I’ve been playing with RapidWeaver for some weeks now, building and rebuilding a site to try to figure out how I want to use it.
My initial thought was to put in text, use the formatting buttons for bold/italics/etc., and to do section headings using the standard HTML tags. But the headings look awful when rendered, because RapidWeaver inserts break tags all over the place.
Alternatively, I could just format the headings manually by adjusting the font size and colour - not using the HTML header tags at all. But then I would lose the advantages of CSS to make section headings uniform - making a change in heading style would require manually reformatting every heading in the web site.
How do you use Styled Text? Do you use HTML section headers and tweak the CSS to make it look good? Or do you manually format everything? Or is there another approach I’m missing?

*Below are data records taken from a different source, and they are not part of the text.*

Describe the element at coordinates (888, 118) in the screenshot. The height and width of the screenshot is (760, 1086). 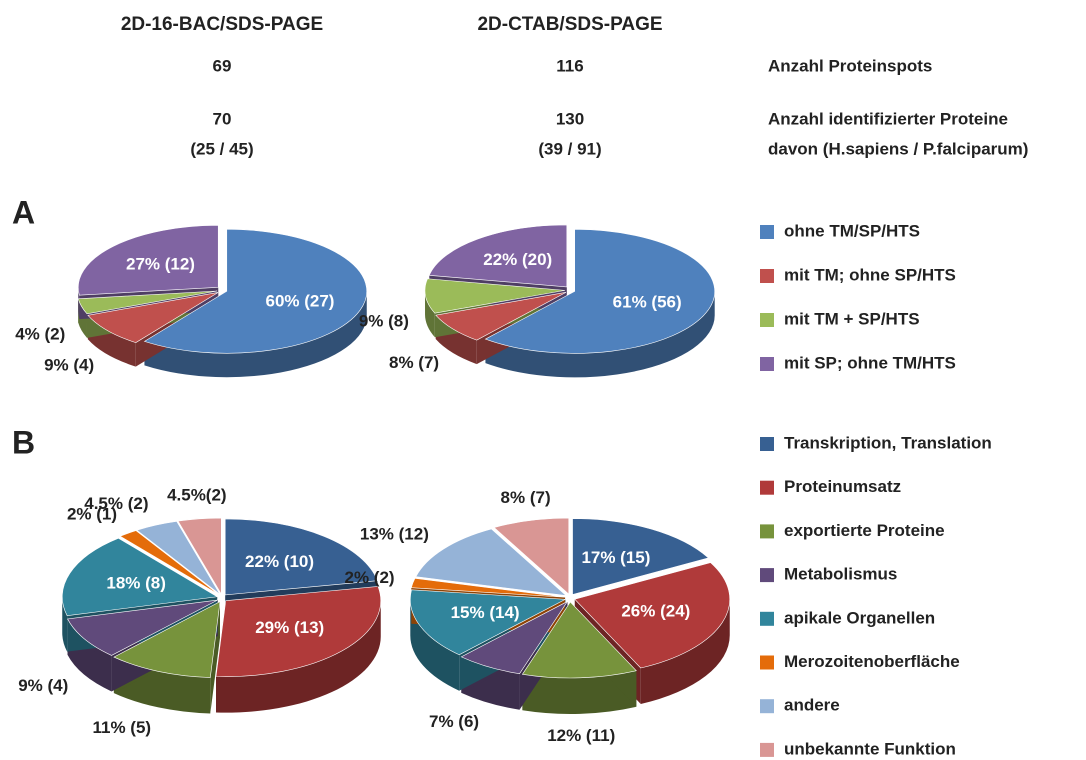
I see `row-label: Anzahl identifizierter Proteine` at that location.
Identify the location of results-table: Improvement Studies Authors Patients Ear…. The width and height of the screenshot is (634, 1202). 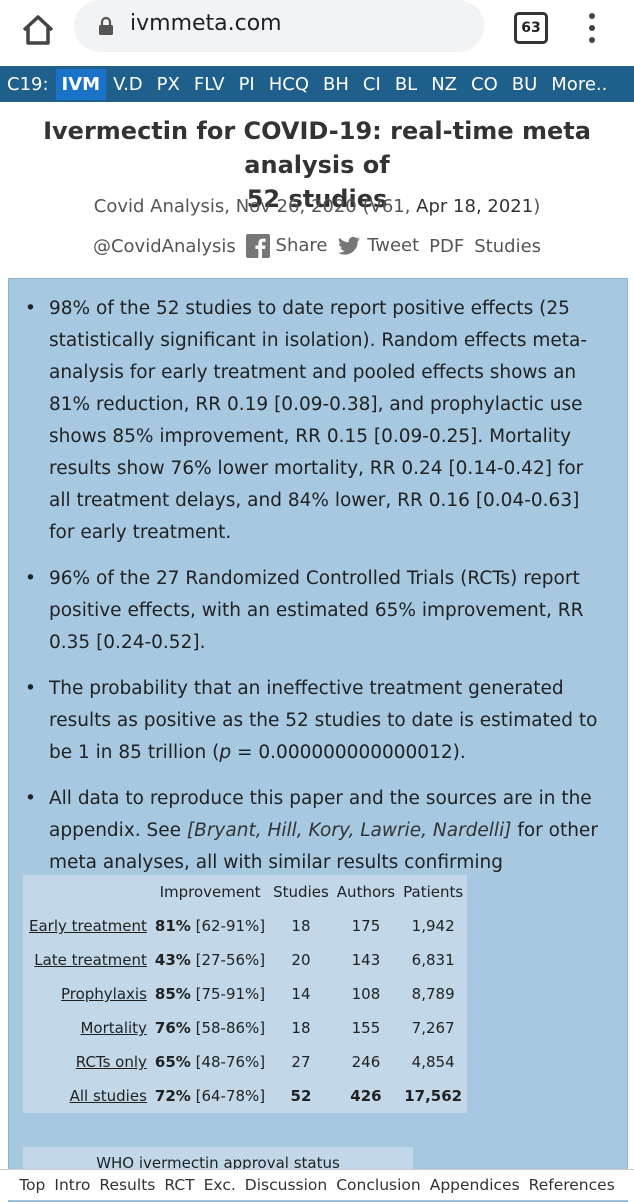
(246, 994).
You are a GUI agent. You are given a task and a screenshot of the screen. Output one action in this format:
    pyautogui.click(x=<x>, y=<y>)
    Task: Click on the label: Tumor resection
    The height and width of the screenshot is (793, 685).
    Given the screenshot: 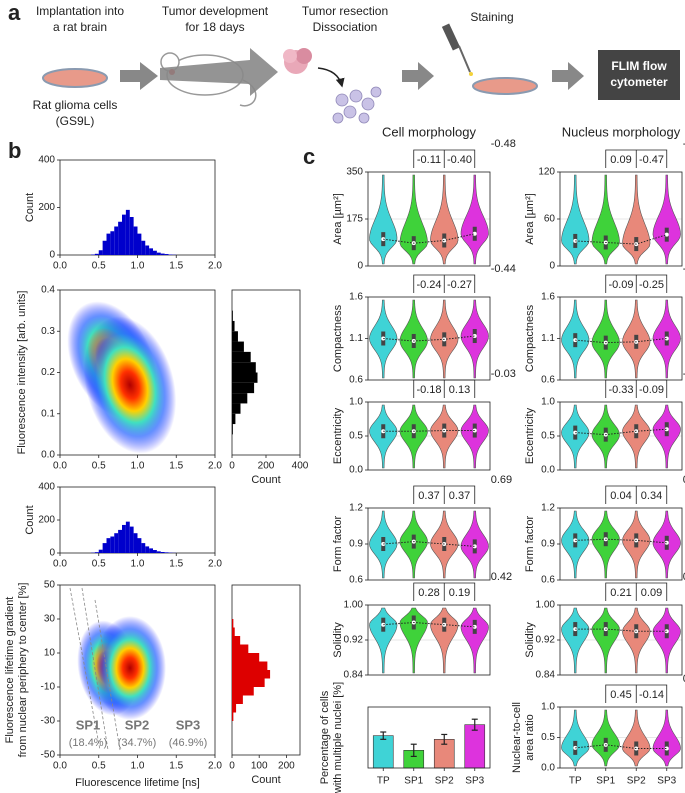 What is the action you would take?
    pyautogui.click(x=345, y=11)
    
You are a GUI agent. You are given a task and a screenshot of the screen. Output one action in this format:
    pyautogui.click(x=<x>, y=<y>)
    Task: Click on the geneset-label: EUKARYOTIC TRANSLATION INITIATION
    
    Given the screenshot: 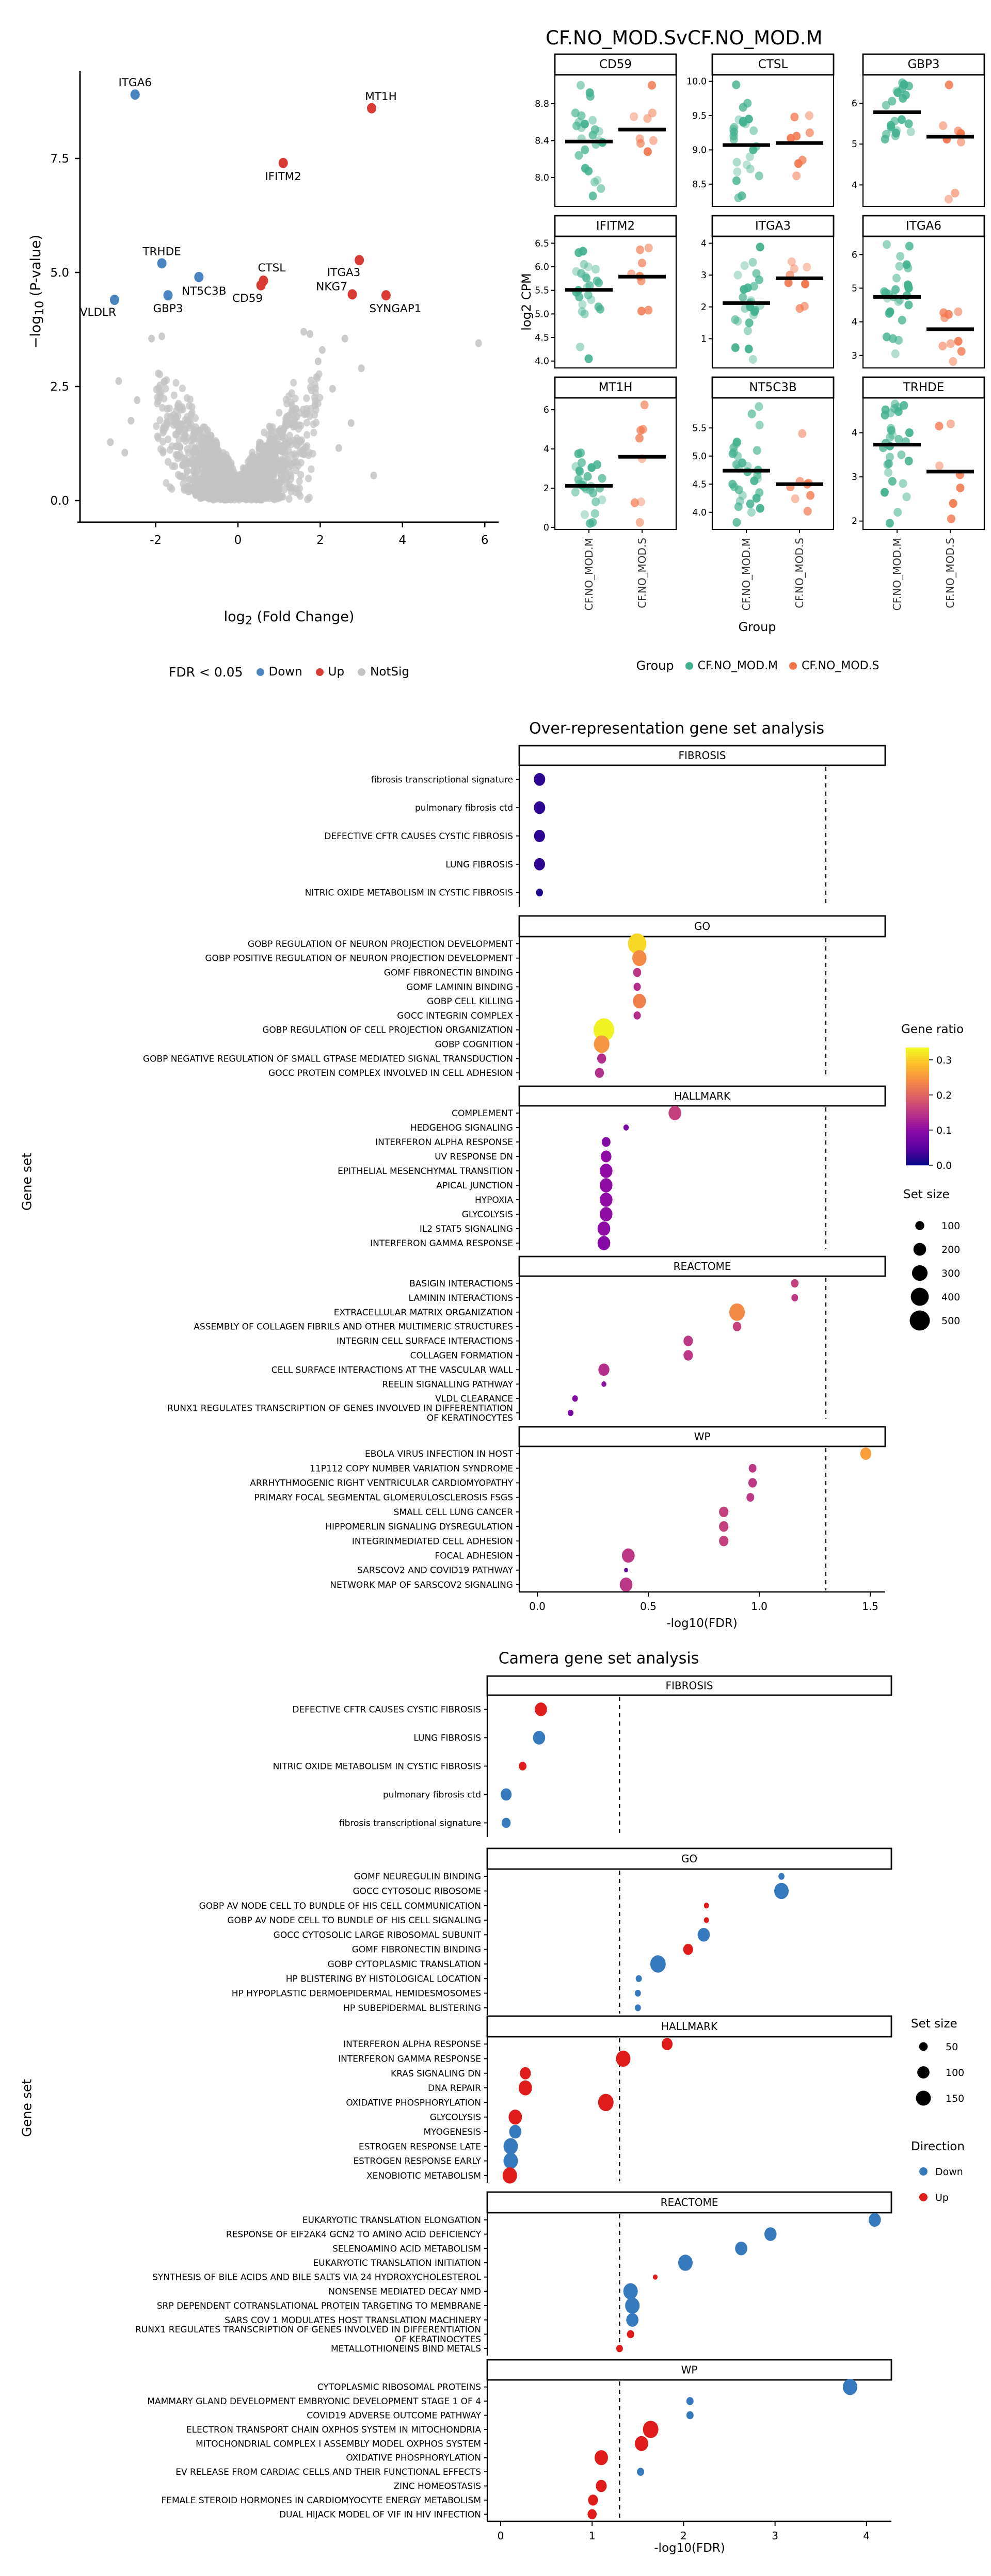 What is the action you would take?
    pyautogui.click(x=397, y=2263)
    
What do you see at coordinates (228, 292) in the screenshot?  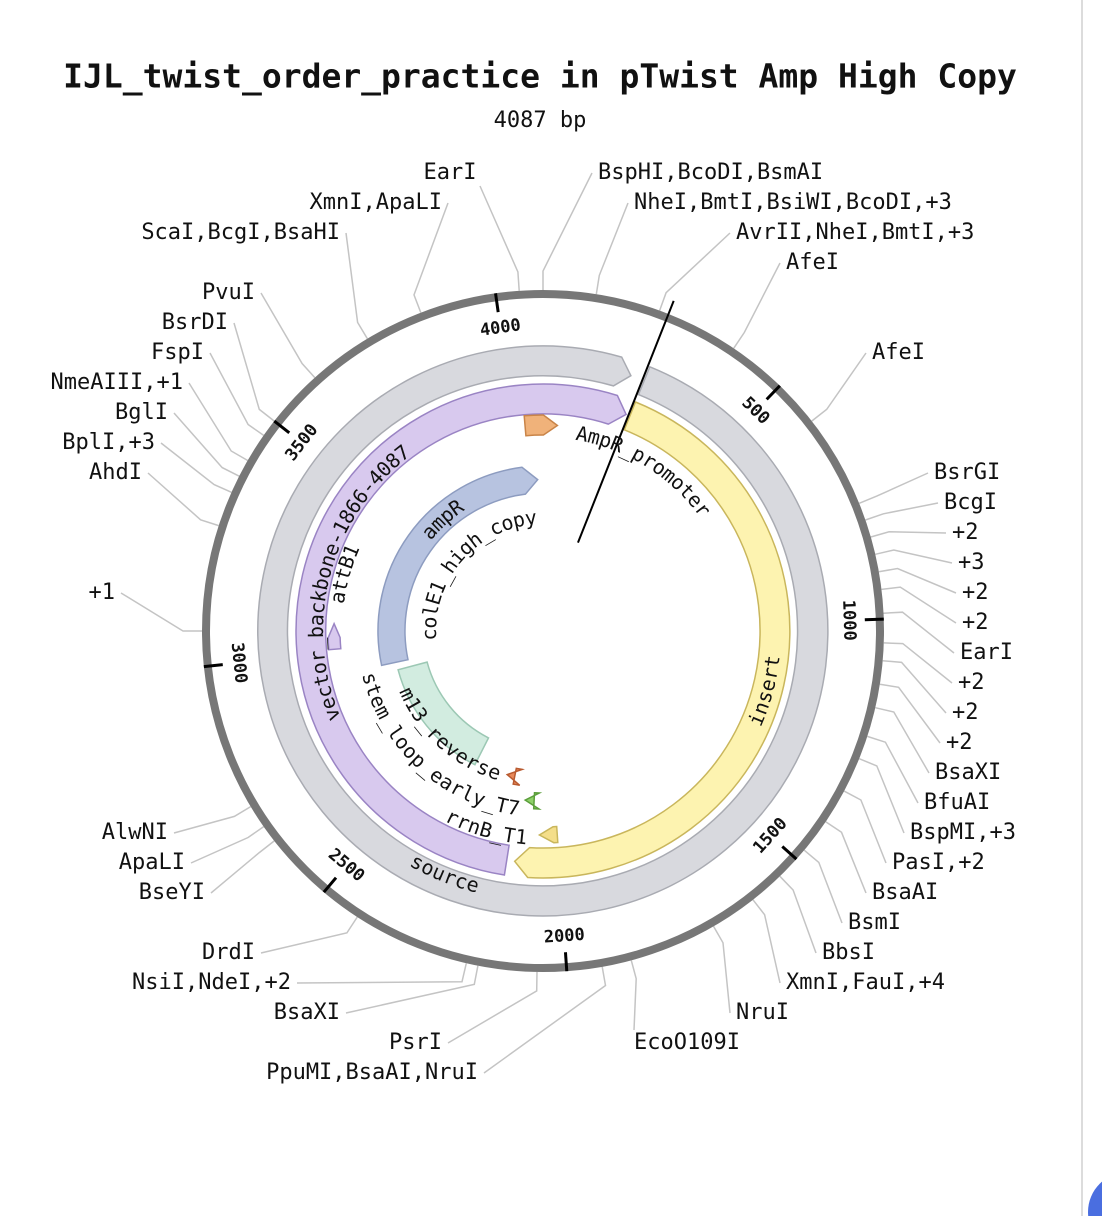 I see `enzyme-label: PvuI` at bounding box center [228, 292].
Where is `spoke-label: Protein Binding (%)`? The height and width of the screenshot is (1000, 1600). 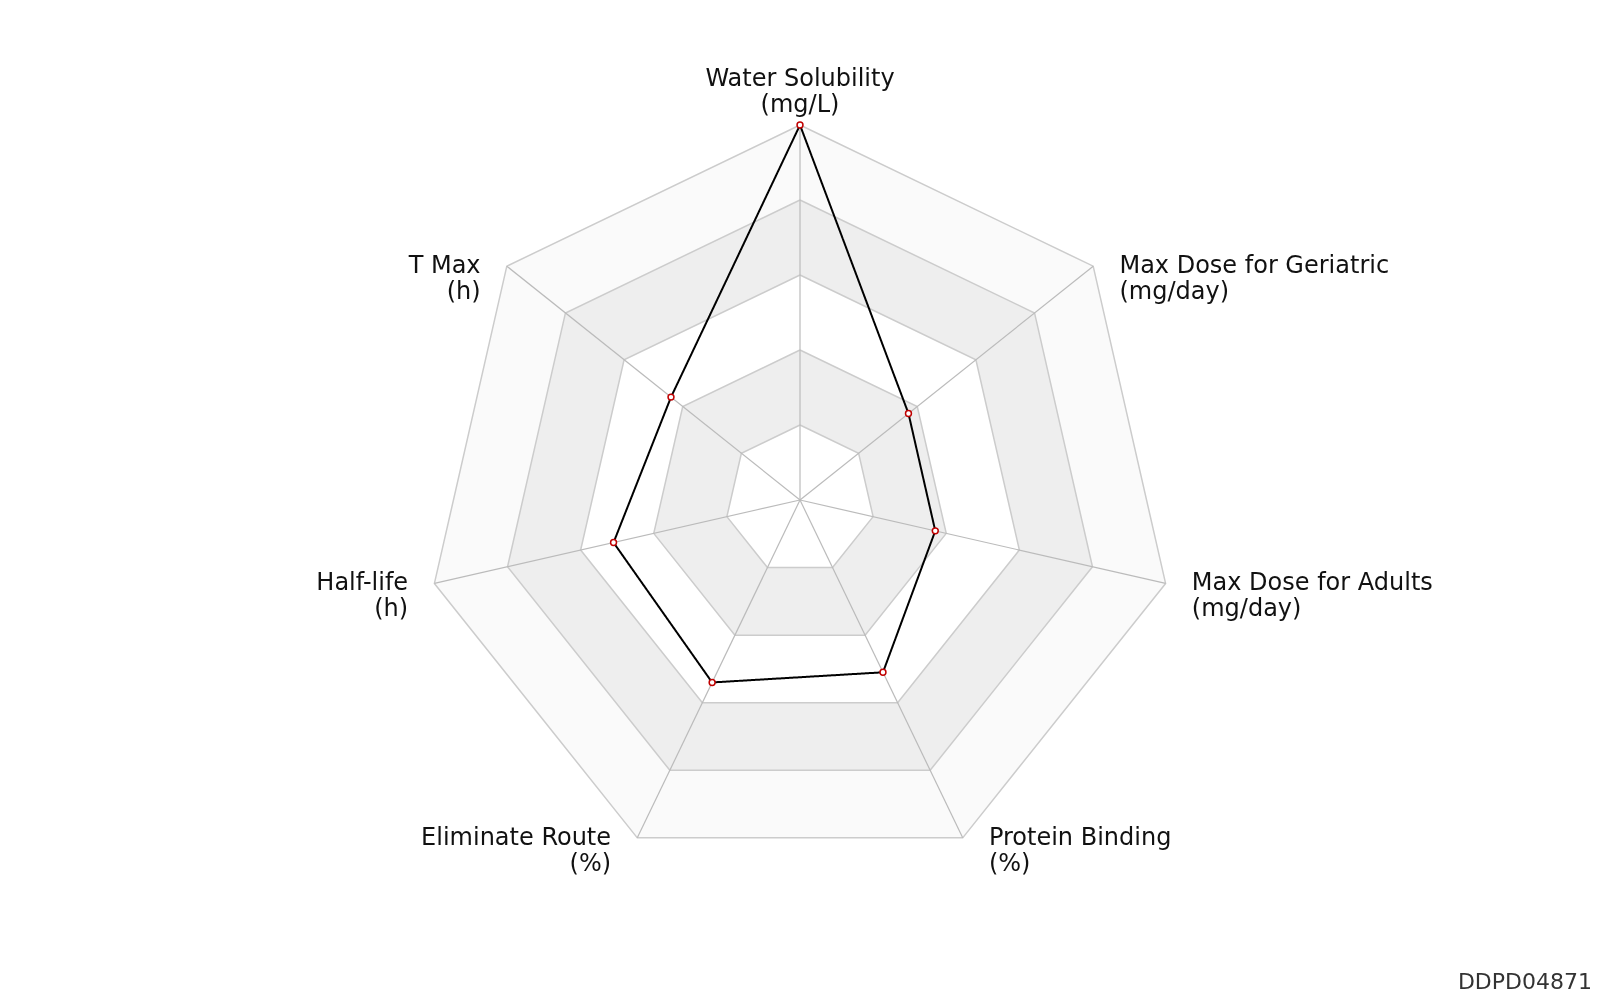 spoke-label: Protein Binding (%) is located at coordinates (1080, 850).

Thanks Mathew. I have been using Markdown - you and I have even exchanged some discussion about it earlier!
I just can’t help but feel that Markdown is not deeply integrated into RW, and using it feels like swimming up-stream. There is no automatic support for linking to another page in your project. It is awkward to reference images in your resources (I have to look up the funny referencing format every time). You need to drop back to HTML whenever you want to do something even remotely fancy, like positioning or resizing an image. Buggy smart-quotes that break HTML keep coming back no matter how many times you reset them to normal quotes. In short, when using Markdown, I constantly feel like I’m fighting something, rather than just getting my content written.
@Nick Got it. In your case it may just be choosing the lesser of the evils: i.e. no approach is going to work perfectly for you.
I find Markdown to be very easy and enjoyable to use (especially relative to Styled Text) but …:
I find it easy to link to other pages or images. I realize you want the super-easy way supplied in Styled Text. But realistically I find finding/using the full URL approach very easy.
image positioning or resizing: I never do this in Markdown except for when I want simple designations: 100% or 70% or the such width. Easy to implement with HTML via TextExpander (or similar)
doing anything fancier with images would lead me to use another stack anyways (doesn’t matter if I’m using Markdown or styled text): two column stack, Pro Gallery stack, etc. So I don’t run into the same problem as you.
smart quotes is a crazy lingering issue. It really should be fixed. That said, I don’t think of RW as a writing tool, but as a design tool. All my text is written in Scrivener (or iA Writer) then copy/paste. This avoids the smart quote issue. But I understand the pain others feel when they encounter this issue.
I don’t use resources: I warehouse all my materials directly. So maybe this is a bigger pain-in-the-a##.
In my workflow I feel like I’m always fighting something when I don’t use Markdown! To be fair my websites tend to be text heavy (course websites) with a decent inclusion of videos, audio, and images.
Finally I definitely tweak CSS so all my headers, paragraph text, block quotes, etc. look just as I want them. But I would do this no matter using markdown or styled text. The “fiddling” with sizes, bold, etc. etc. in Styled Text on an individual level would drive me nuts.
… so in the end there may not be a perfect scenario for you. Is HTML, Markdown, or Styled Text the best compromise for your needs? I’ve chosen Markdown. Who knows, perhaps in a few years I’ll choose HTML. But styled text approach drives me crazy: the only (very small) advantage it has for me is the linking feature.